What you should end up with is an exact copy of the lines from the one holding "Expand the 证件类型 ID type dropdown" through the last line of the entries below, both included, and nothing else; leave every picture out.

[Start of section]

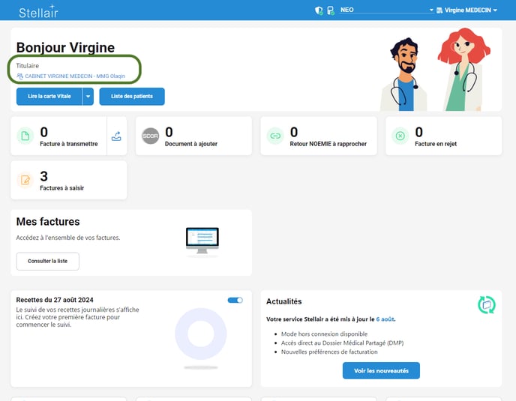Click the Facture à transmettre document icon
This screenshot has height=401, width=516.
coord(25,136)
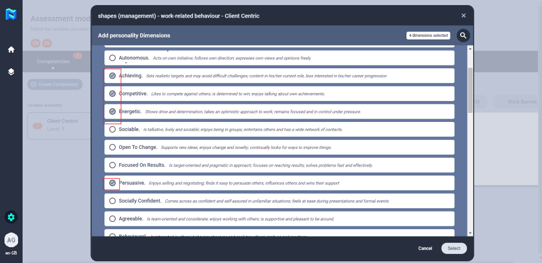Tick the Socially Confident dimension
This screenshot has width=542, height=263.
[x=112, y=201]
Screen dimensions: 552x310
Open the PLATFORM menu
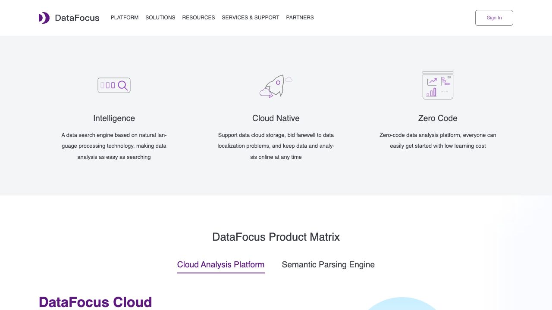pyautogui.click(x=125, y=18)
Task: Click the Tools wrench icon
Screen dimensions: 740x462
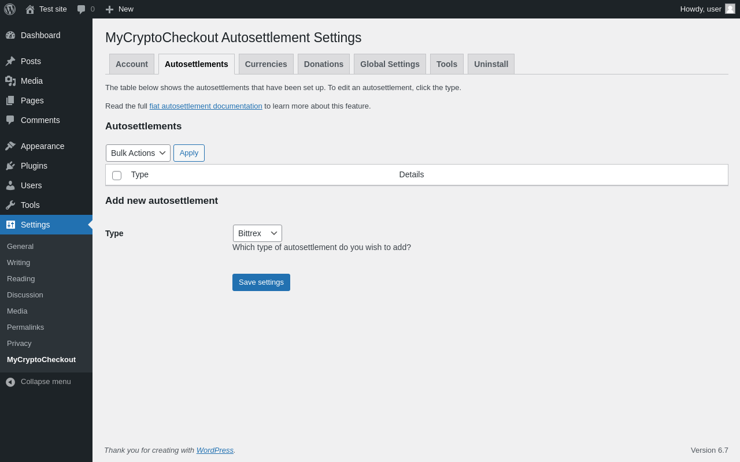Action: pyautogui.click(x=10, y=205)
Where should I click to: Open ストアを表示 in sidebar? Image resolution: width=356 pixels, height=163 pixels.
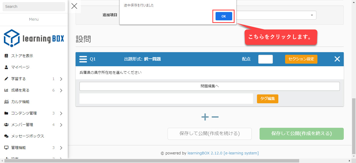coord(22,56)
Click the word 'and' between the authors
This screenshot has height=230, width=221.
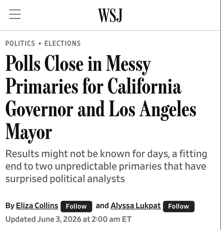pyautogui.click(x=102, y=206)
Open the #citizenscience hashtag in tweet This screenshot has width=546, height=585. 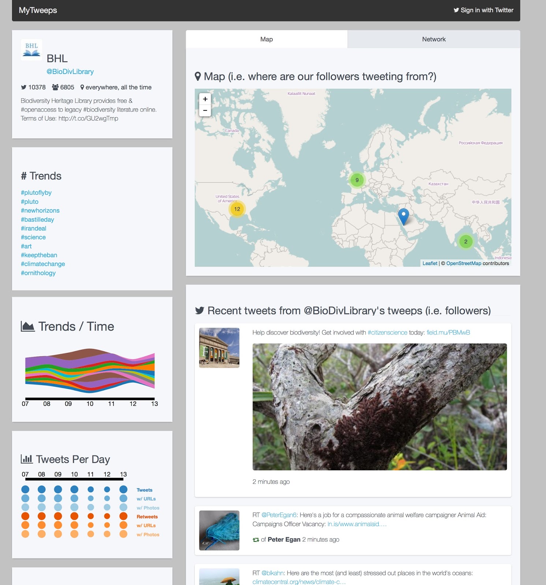[387, 332]
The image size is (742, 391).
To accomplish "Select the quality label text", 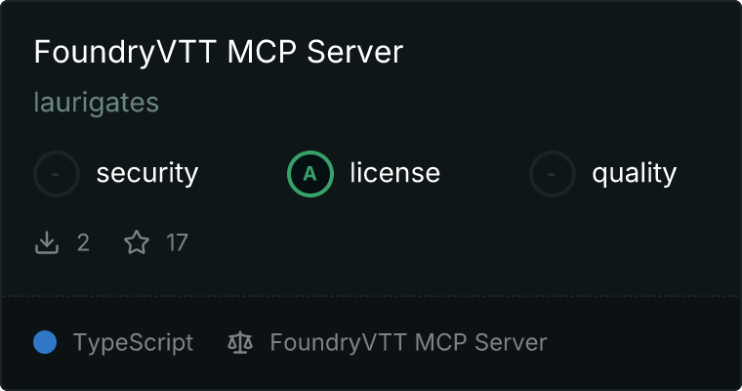I will (x=634, y=173).
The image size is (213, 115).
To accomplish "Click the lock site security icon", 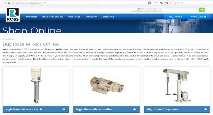I will (x=9, y=3).
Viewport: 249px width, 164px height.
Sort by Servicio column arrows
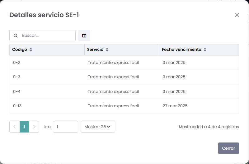click(107, 50)
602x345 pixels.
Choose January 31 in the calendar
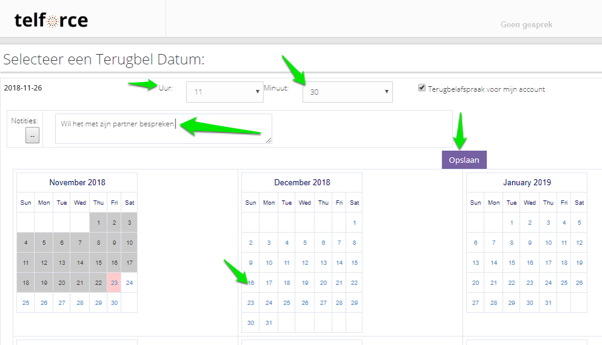tap(548, 302)
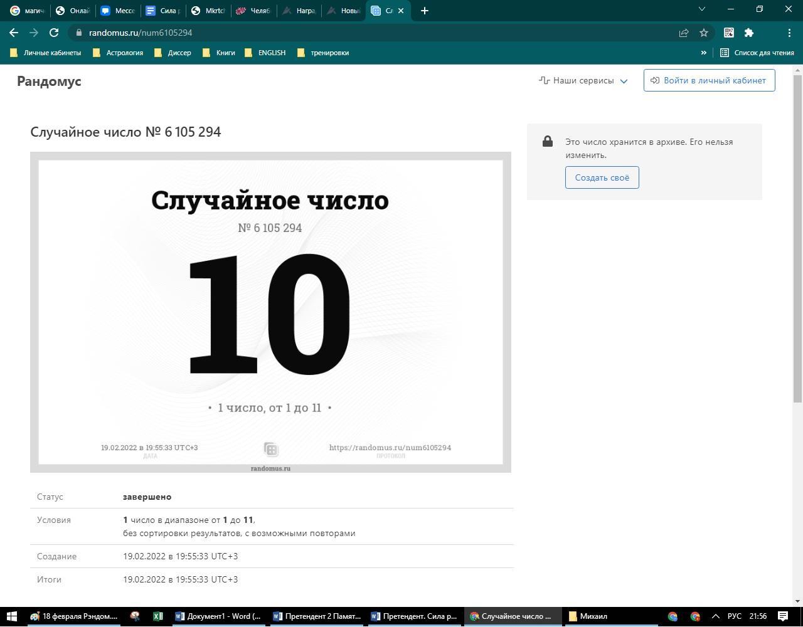
Task: Open the Астрология bookmarks folder
Action: click(118, 53)
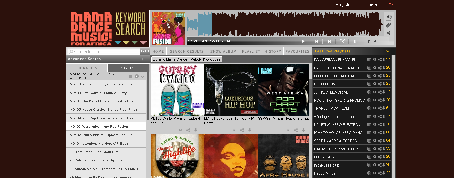Focus the search tracks input field

pyautogui.click(x=103, y=52)
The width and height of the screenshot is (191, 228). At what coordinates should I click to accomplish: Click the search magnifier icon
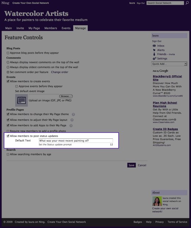coord(187,3)
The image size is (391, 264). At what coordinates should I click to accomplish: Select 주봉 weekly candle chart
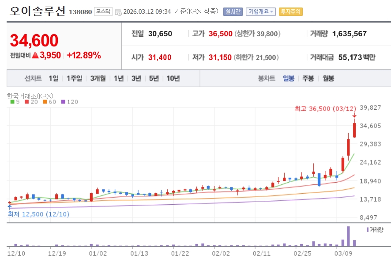tap(308, 78)
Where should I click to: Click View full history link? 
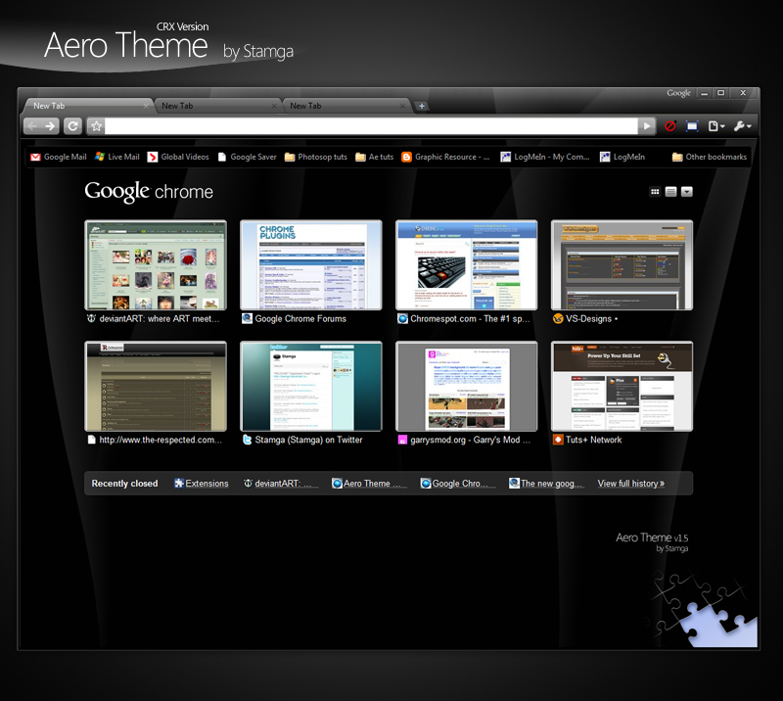[629, 483]
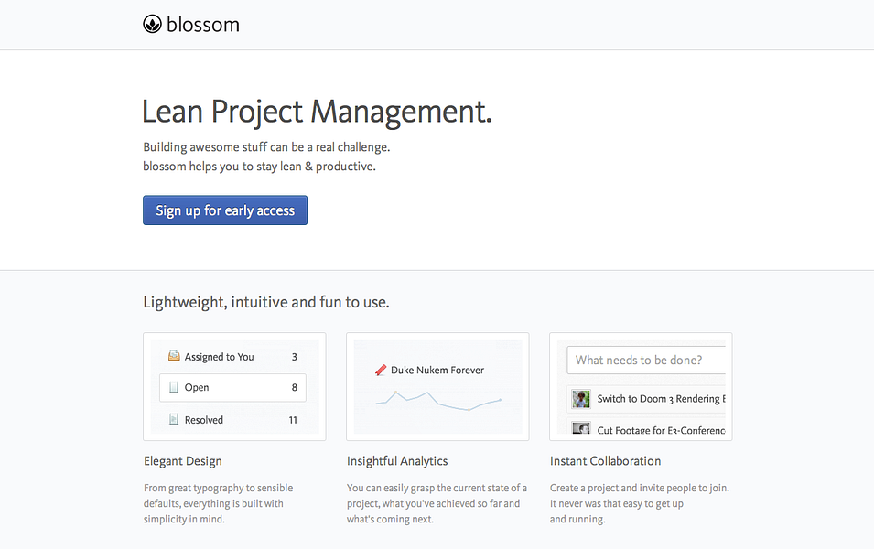This screenshot has height=549, width=874.
Task: Click the blossom flower logo icon
Action: tap(152, 25)
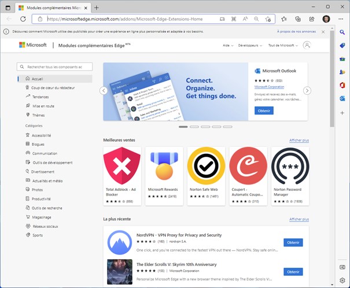Open the Tout de Microsoft dropdown

283,45
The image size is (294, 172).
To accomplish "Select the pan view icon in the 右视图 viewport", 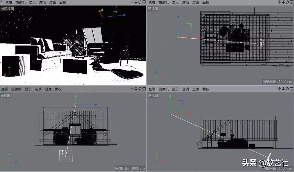I will (x=131, y=89).
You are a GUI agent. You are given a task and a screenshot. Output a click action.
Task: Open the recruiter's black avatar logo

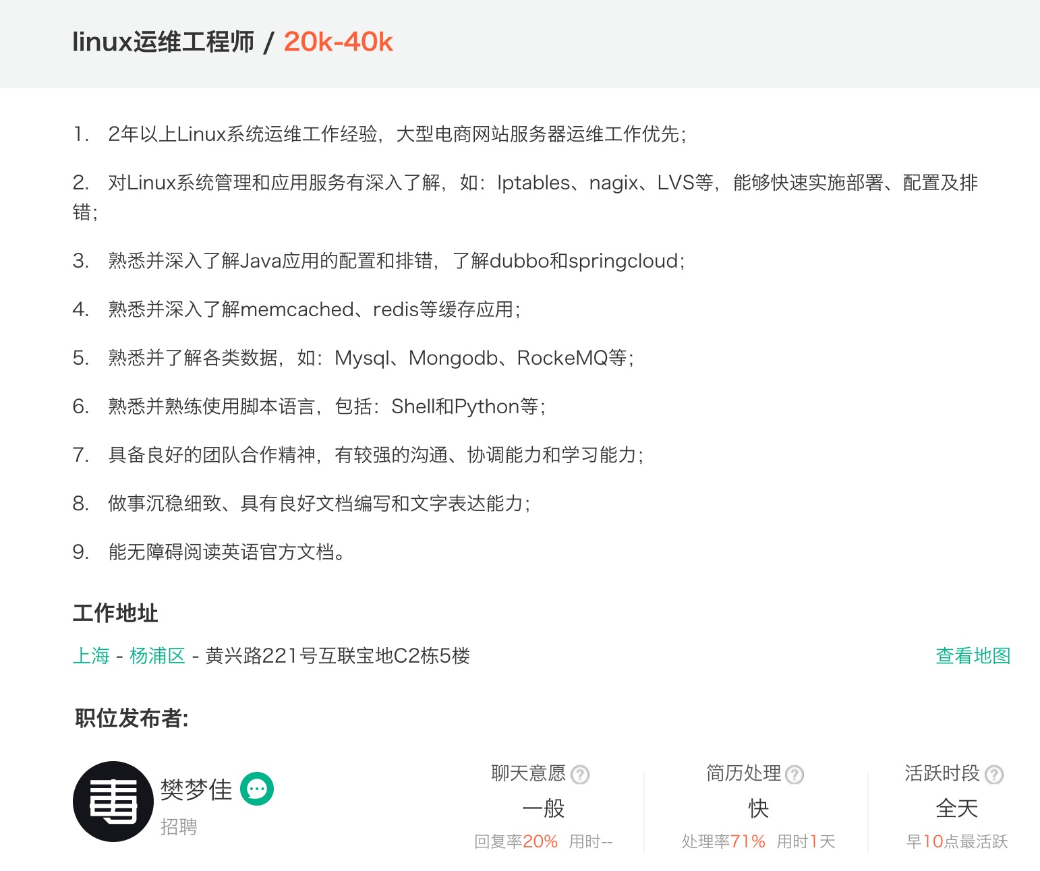[113, 802]
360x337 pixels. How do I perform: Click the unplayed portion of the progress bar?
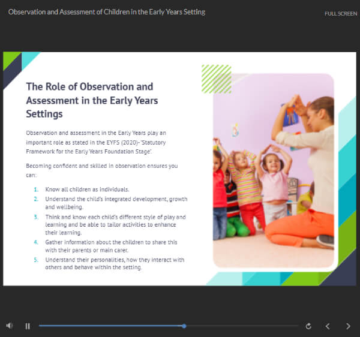pyautogui.click(x=240, y=326)
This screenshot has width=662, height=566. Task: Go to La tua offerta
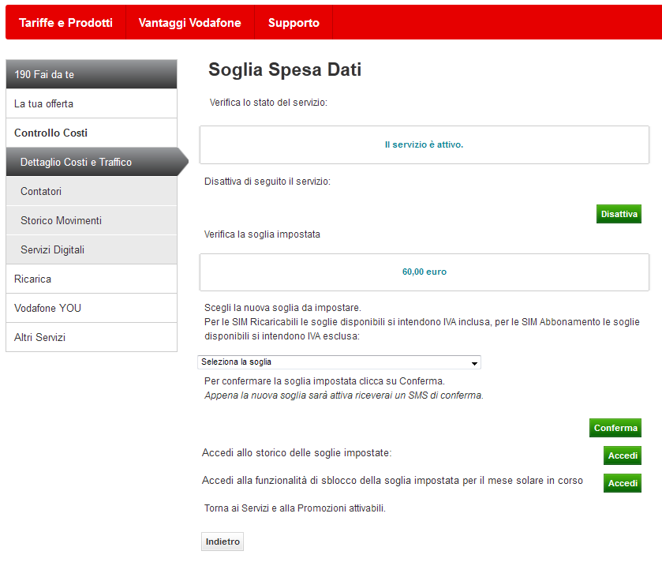91,103
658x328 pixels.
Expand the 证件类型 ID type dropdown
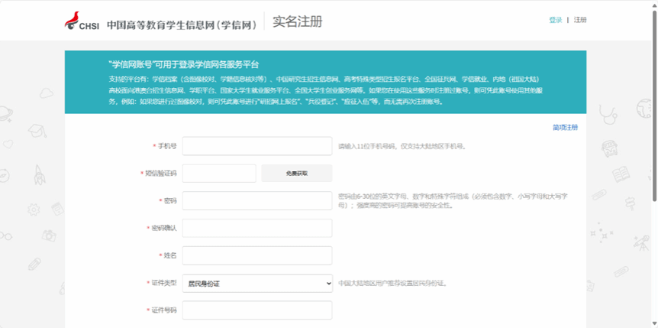click(x=256, y=283)
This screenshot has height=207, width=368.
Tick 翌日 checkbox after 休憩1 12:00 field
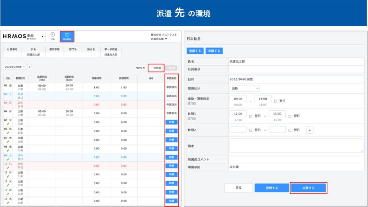point(250,116)
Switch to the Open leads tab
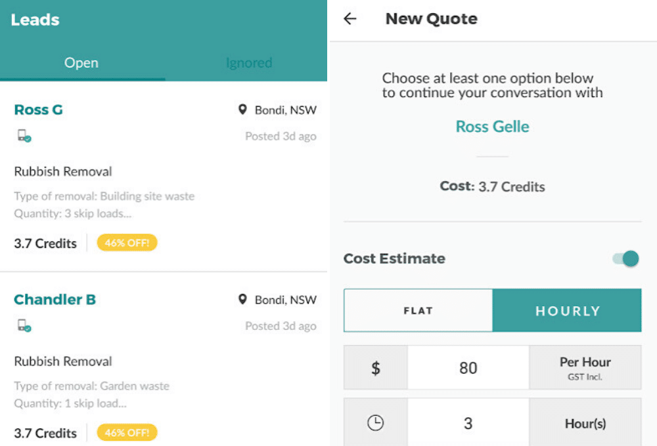 [x=81, y=63]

[End of section]

### Task output
Expand the 证件类型 ID type dropdown
click(x=256, y=283)
This screenshot has height=207, width=368.
Tick 翌日 checkbox after 休憩1 12:00 field
point(250,116)
Switch to the Open leads tab
 [x=81, y=63]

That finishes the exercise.